Chebyshev polynomials and Fourier transform of SU(2) irreducible representation character as spin-tomographic star-product kernel

TL;DR

This paper derives explicit formulas for star-product kernels in spin tomography using Chebyshev polynomials and Fourier transforms of SU(2) characters, revealing recurrence relations and sum rules for coefficients.

Contribution

It introduces a novel connection between star-product kernels in spin tomography and Chebyshev polynomials, providing explicit formulas and recurrence relations.

Findings

Explicit star-product kernels are expressed via Chebyshev polynomials.

Recurrence relations between kernels for different spins are established.

Sum rules for Clebsch-Gordan and Racah coefficients are derived.

Abstract

Spin-tomographic symbols of qudit states and spin observables are studied.
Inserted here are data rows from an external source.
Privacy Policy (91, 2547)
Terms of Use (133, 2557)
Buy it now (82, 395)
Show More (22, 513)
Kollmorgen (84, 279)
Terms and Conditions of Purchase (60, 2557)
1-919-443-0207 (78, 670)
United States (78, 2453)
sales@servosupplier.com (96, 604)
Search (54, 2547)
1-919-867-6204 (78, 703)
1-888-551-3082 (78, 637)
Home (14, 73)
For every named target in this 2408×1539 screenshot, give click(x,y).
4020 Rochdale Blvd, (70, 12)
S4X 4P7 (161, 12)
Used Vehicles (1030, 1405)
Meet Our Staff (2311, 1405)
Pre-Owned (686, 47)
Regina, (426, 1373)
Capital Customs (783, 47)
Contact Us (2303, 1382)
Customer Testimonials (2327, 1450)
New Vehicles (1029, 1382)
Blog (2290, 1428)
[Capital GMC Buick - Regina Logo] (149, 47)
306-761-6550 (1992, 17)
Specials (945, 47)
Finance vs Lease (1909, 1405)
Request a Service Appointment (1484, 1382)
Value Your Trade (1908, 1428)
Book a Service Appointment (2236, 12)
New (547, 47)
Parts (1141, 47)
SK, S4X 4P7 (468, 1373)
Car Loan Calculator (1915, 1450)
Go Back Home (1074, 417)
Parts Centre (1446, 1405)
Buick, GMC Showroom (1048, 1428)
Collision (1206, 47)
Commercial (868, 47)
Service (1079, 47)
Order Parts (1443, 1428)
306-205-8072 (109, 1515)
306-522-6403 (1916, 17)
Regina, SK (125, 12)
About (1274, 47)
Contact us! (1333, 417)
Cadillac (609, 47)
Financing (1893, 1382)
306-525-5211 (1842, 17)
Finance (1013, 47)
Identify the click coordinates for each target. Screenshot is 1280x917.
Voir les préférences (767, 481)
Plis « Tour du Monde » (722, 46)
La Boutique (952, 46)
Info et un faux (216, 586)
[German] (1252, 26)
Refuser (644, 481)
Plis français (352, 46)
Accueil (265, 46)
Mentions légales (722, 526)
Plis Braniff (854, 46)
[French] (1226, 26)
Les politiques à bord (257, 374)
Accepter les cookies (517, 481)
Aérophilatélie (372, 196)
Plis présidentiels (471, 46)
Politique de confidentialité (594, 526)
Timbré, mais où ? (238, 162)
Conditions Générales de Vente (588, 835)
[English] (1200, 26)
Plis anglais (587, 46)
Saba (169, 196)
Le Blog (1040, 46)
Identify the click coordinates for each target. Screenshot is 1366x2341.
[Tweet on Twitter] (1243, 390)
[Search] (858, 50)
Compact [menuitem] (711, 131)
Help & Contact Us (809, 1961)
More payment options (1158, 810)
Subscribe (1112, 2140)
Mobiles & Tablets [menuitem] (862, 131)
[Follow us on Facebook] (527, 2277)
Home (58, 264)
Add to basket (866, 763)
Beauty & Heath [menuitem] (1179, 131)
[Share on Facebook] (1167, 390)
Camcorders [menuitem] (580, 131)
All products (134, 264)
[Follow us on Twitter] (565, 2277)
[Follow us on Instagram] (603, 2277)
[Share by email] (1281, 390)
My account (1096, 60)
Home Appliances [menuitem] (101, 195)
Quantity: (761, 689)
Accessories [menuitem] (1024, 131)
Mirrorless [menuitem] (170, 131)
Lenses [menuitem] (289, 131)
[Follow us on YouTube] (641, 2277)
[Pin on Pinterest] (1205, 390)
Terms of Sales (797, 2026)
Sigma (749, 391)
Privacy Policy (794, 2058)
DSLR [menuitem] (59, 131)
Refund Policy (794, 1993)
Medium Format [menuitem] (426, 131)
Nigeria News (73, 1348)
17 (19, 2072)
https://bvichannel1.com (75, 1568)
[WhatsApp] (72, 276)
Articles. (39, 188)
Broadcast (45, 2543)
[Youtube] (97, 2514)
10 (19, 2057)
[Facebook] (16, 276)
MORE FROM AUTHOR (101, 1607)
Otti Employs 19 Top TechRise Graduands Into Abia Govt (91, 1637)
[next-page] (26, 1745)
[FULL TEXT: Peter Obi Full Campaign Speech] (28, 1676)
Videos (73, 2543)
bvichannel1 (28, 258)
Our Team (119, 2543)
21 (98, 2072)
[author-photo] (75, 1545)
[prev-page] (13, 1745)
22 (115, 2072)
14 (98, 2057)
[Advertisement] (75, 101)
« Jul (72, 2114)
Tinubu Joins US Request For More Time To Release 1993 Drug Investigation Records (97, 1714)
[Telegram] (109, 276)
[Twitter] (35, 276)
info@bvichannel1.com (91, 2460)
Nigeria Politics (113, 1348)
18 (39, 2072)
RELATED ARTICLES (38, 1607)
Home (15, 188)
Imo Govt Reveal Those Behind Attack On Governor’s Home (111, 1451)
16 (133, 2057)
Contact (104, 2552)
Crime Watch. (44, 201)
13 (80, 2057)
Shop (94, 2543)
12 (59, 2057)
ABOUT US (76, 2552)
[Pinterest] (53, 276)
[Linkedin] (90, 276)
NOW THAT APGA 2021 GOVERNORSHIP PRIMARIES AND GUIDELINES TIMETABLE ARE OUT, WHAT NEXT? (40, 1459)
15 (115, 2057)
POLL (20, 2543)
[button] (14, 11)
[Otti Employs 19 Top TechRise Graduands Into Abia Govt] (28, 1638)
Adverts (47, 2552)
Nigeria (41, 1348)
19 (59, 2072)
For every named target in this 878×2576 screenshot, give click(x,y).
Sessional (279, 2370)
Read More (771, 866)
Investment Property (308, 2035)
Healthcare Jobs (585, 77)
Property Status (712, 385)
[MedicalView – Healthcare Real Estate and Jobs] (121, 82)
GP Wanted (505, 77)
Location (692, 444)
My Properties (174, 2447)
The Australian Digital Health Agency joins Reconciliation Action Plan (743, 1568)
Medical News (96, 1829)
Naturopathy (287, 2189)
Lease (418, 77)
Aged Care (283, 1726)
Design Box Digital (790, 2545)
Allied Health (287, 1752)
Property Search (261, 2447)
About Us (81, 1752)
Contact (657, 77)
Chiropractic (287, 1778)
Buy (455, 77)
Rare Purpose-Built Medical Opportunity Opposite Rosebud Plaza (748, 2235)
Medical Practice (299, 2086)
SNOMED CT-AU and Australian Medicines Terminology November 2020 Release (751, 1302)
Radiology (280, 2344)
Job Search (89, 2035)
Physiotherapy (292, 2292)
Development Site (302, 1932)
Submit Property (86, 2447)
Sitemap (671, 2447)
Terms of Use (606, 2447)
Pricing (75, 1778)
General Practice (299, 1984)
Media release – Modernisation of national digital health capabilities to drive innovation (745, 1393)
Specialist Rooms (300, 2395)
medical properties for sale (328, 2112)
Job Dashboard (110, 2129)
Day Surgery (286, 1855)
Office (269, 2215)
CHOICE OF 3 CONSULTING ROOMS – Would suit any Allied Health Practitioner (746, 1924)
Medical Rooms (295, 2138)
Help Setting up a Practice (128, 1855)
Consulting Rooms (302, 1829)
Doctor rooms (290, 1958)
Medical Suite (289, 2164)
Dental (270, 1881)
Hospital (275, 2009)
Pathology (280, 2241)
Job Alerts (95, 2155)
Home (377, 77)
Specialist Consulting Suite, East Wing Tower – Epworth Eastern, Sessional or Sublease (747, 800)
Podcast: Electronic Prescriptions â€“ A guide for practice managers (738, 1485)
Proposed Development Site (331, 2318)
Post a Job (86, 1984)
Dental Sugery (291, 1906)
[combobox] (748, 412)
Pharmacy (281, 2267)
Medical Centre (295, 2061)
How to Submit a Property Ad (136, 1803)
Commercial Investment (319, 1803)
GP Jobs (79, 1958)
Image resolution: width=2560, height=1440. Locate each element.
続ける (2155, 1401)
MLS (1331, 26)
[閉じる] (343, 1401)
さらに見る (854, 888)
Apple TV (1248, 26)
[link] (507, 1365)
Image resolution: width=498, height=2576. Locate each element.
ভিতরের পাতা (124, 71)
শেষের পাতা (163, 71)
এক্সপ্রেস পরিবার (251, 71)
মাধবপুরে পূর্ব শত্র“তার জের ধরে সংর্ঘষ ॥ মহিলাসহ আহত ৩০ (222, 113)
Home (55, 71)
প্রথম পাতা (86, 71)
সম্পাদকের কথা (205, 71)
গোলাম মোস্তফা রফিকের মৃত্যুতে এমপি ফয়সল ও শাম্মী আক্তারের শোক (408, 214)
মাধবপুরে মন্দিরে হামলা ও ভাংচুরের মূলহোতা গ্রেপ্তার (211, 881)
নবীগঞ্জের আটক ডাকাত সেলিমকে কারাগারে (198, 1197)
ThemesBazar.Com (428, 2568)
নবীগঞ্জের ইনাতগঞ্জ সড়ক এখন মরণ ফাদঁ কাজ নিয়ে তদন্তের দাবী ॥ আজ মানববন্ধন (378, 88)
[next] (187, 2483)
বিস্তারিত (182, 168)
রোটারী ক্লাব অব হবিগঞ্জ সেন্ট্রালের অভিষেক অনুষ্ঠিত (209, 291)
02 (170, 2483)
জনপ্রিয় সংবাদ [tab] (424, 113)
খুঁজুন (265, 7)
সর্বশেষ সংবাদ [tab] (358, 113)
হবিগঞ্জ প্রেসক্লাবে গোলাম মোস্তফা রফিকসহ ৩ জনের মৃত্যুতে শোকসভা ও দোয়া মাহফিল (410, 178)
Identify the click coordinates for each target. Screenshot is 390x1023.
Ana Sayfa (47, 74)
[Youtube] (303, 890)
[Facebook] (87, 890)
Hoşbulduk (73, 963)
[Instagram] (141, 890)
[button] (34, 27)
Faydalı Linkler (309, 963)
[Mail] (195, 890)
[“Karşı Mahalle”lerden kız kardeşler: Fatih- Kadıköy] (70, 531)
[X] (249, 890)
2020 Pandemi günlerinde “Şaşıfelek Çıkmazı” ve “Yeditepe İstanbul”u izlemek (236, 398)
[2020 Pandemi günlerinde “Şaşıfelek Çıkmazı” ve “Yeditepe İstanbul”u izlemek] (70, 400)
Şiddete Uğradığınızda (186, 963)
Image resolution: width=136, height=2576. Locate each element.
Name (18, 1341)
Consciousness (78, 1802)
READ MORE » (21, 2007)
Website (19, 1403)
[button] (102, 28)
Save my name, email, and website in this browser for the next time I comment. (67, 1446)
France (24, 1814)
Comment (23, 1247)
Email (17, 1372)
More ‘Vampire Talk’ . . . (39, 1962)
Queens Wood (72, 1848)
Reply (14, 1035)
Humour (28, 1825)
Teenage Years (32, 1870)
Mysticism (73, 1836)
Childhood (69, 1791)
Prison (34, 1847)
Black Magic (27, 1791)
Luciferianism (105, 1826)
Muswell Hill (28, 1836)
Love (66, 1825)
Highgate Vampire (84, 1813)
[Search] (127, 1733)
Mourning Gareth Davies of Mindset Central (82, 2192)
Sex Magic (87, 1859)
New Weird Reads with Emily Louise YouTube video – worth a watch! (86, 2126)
Spin observables are associated with the functions on a manifold whose points are labelled by spin projections and 2-sphere coordinates. The star-product kernel for such functions is obtained in explicit form and connected with Fourier transform of characters of SU(2) irreducible representation. The kernels are shown to be in close relation to the Chebyshev polynomials. Using specific properties of these polynomials, we establish the recurrence relation between kernels for different spins. Employing the explicit form of the star-product kernel, a sum rule for Clebsch-Gordan and Racah coefficients is derived. Explicit formulas are obtained for the dual tomographic star-product kernel as well as for intertwining kernels which relate spin-tomographic symbols and dual tomographic symbols.